But let’s get this straight: this is just for TTS and for models that were already trained, finetuned and quantized for edge use… and using the most used language for ML (python), the most used package manager (pip), the most common ML framework (pytorch) and the most common computation environment (CUDA).
On one hand, it’s amazing that I was able to come up with a reasonable clone of OpenAI TTS API in a few days on my own and make it run efficiently and effectively on my machine.
On the other, this is by far the path of least resistance. Could I make this work on cheaper hardware given this is just a 80M parameter model? At this point, it feels very very hard to me.
What would it take for this to run on Coral? I would probably have to rewrite the model in TensorFlow and hope all of the operations used by model are supported in Tensorflow Lite.
Could I make it work on an OrangePI? PyTorch has ~2000 ops, the probability of somebody rewriting them all for the RK3588S feels exactly zero. Is there even a single ML framework that supports the RK3588S? I couldn’t find any.
There are several projects out there that try to fix this problem (Mojo and Tinygrad come to mind) but it’s unclear whether either of those approaches will make progress fast enough against Nvidia’s dominance of the ML stack.
So, there we go: edge ML is being turbocharged by open source ML models and it holds a lot of promise even just gauging by how much I could do on my own in just a few weeks but the state of the stack remains turbulent and uncertain which gives me some pause.

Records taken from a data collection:

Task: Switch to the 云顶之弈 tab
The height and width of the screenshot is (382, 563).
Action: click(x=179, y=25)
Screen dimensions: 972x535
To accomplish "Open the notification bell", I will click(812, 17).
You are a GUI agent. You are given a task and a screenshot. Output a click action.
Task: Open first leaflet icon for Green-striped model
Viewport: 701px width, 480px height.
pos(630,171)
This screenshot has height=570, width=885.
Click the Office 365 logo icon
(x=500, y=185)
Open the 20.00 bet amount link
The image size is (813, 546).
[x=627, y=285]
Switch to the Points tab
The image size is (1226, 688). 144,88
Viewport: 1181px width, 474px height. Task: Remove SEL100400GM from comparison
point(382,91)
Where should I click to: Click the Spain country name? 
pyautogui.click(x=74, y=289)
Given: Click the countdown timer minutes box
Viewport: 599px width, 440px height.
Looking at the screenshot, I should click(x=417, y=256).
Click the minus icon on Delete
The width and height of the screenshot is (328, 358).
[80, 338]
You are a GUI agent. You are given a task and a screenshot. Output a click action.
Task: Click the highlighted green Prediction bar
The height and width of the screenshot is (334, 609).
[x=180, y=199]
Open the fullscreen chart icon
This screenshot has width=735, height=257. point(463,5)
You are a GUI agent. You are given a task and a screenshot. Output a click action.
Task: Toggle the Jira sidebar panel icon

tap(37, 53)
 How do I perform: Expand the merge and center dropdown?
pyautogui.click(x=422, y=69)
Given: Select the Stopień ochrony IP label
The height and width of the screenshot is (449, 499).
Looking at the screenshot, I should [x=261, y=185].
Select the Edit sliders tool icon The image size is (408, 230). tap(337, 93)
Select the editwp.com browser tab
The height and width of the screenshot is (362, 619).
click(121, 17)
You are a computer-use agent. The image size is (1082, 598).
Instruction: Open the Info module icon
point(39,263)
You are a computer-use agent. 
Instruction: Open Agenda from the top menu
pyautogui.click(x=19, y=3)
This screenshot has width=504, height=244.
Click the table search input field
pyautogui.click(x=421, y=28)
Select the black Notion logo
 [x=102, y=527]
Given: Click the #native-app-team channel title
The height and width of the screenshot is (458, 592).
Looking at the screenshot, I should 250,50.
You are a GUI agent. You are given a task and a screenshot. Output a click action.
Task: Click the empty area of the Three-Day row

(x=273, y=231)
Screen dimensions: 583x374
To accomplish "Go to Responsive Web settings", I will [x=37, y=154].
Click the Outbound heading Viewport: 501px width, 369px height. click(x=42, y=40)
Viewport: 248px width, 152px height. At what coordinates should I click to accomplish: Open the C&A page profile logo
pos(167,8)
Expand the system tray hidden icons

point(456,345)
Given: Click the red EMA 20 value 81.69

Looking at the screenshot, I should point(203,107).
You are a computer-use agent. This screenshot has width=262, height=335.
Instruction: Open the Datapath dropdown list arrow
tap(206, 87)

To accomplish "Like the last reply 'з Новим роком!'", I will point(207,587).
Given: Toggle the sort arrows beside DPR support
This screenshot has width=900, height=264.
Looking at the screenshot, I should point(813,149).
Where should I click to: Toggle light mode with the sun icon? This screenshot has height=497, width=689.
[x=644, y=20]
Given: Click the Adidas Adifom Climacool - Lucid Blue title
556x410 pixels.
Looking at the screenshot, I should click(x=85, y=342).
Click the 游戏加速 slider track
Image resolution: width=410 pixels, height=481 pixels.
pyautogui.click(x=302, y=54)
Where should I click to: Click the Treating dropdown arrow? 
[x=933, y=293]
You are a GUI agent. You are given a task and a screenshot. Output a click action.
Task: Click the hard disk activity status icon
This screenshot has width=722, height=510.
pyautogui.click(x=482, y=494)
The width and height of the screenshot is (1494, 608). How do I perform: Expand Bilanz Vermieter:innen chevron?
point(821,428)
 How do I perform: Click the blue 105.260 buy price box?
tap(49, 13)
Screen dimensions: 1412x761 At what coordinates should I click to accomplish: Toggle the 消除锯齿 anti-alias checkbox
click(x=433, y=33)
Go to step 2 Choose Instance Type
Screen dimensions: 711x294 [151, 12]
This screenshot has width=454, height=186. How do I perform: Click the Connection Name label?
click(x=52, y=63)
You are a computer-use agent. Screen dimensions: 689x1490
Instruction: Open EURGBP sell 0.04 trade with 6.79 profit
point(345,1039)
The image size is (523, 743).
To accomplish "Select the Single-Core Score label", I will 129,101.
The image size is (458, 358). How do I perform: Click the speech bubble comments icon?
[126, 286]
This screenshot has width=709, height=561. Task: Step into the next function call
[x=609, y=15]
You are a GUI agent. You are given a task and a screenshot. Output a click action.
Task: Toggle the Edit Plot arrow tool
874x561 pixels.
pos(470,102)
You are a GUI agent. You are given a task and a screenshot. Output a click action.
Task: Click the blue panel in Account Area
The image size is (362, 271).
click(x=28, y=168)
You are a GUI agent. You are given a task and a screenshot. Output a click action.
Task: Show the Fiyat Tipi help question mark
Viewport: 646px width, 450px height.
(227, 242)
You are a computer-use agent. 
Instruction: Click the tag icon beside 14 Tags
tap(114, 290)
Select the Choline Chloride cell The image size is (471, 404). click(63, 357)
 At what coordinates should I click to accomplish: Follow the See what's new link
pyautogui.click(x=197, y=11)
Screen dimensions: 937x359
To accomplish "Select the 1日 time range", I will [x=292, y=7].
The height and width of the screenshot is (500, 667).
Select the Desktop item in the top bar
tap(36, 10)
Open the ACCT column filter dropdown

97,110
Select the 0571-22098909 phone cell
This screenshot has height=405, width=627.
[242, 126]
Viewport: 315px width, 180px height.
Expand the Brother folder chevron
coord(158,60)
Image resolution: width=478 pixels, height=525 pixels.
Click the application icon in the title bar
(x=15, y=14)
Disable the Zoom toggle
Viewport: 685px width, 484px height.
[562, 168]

Problem to solve:
Copy word for word the part of the passage on edge ML that opens with the words containing "But let’s get" and closes with "hard to me.". The records are not needed for any of the work here.

Result for this task:
But let’s get this straight: this is just for TTS and for models that were already trained, finetuned and quantized for edge use… and using the most used language for ML (python), the most used package manager (pip), the most common ML framework (pytorch) and the most common computation environment (CUDA).
On one hand, it’s amazing that I was able to come up with a reasonable clone of OpenAI TTS API in a few days on my own and make it run efficiently and effectively on my machine.
On the other, this is by far the path of least resistance. Could I make this work on cheaper hardware given this is just a 80M parameter model? At this point, it feels very very hard to me.